Приземистая фигура Януша казалась пухлой из-за всего, что было надето под пальто; однако эти вещи не спасали горемыку, оставшегося без крова и пищи, от лютого зимнего холода. Он сильно исхудал; и если бы кто-нибудь пригляделся к одинокому скитальцу пристальнее, то ввалившиеся щеки и заострившиеся черты лица выдали бы в бредущем неизвестно куда толстяке человека, умирающего от голода. Вторые сутки он шел по занесенному снегом лесу, прячась в случайно попадавшихся на опушках стогах сена во время коротких передышек, питаясь лишь тем, что мог найти и подобрать по дороге.

Мерзлая земля и зимний лес не слишком щедро оделяли его съедобными плодами, и когда муки голода становились нестерпимыми, он грыз жесткую кору деревьев. Полицейские подловили его у сельского дома, который он собирался ограбить. Нарушив свое обычное правило — нигде не задерживаться надолго — он слишком много времени провел, скитаясь вокруг богатой деревни в надежде стащить что-нибудь покрупнее нескольких мерзлых картофелин. Однако постоянное воровство не могло остаться незаметным, и местные жители сердились, обнаруживая пропажу очередной вещи. На него устроили облаву, и только страх придал ему силы убежать от преследователей. Теперь он шел все дальше, подгоняемый болью, терзавшей его живот.

Обессилевший от долгих блужданий по лесному бездорожью, он увидел столб дыма, поднимавшийся кверху над верхушками деревьев, и зашагал в этом направлении. Выйдя к маленькой бревенчатой избушке на краю лесной росчисти, Януш направился к порогу деревянного домика, вряд ли ясно сознавая, где он сейчас находится и что завело его в такую глушь. Ему хотелось только одного — есть, а затем он мечтал найти какой-нибудь укромный уголок, чтобы дать отдых своим избитым, распухшим от холода ногам. Постучав кулаком в деревянную дверь, он удивился, до чего слабый, глухой звук раздался от ударов, в которые он вложил немало сил.

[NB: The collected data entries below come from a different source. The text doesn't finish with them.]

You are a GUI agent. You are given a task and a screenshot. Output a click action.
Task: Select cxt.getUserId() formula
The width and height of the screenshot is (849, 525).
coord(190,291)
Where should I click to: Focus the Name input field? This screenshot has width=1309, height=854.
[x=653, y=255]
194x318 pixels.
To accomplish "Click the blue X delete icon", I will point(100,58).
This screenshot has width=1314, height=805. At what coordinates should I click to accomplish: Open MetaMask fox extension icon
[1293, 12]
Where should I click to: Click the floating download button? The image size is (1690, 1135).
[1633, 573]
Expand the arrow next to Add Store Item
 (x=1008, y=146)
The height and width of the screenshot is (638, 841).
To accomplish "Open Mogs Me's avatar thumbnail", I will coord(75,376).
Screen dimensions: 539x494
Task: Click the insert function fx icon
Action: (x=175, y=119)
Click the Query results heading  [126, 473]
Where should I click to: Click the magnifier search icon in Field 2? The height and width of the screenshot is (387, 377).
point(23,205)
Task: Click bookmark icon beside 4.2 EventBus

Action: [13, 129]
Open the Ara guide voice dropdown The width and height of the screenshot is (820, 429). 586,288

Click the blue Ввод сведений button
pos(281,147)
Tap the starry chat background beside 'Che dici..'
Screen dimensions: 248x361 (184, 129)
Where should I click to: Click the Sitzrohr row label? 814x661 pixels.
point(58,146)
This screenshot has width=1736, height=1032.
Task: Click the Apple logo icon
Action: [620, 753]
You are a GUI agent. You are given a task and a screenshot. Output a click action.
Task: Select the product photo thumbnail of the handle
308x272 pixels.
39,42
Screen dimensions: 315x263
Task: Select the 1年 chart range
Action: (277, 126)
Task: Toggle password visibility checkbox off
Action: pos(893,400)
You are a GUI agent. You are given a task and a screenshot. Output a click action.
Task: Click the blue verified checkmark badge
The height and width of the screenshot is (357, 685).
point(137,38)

Дверь отворилась, и хозяин избушки успел подхватить безжизненное тело Януша, упавшего в обморок на пороге его дома. Внеся обмороженного скитальца в избу, он положил его на пол у очага, крикнув жене, чтобы она скорее приготовила отвар из целебных трав. Склонившись над неподвижной фигурой, лесник и его жена сняли грязные лохмотья со своего странного гостя и обнаружили под ними исхудавшее, давно не мытое тело. Хозяева долго хлопотали над Янушем, приводя его в сознание; и хотя его вид внушал им подозрения, все же жалость к истощенному, обессилевшему человеку взяла верх над остальными чувствами. Через некоторое время Януш уже мог сидеть за столом, прихлебывая из кружки целебный отвар. Хозяева попытались расспросить его, что он делает в лесу в столь неподходящее для длительных прогулок время, но из его бессвязных ответов они поняли только, что их гость пришел издалека и уже давно бродит по окрестностям, страдая от голода. Он говорил тихим, дрожащим голосом, поминутно сбиваясь, и лесник с женой скоро поняли, что перед ними сидит сумасшедший. Решив, что скорее всего это заблудившийся путник, чей разум помутился от страха, голода и усталости, они решили приютить его у себя на несколько дней, чтобы дать ему немного опомниться. Однако хозяйку слегка беспокоило то, что во время разговора этот исхудавший, оборванный, грязный незнакомец не сводил своих глаз, мерцавших хищным блеском, с их двенадцатилетней дочери. Девочка сидела возле огня, наблюдая за всем, что происходило в доме, широко раскрытыми от любопытства глазами, и на ее круглом розовом личике играли багровые отсветы пламени.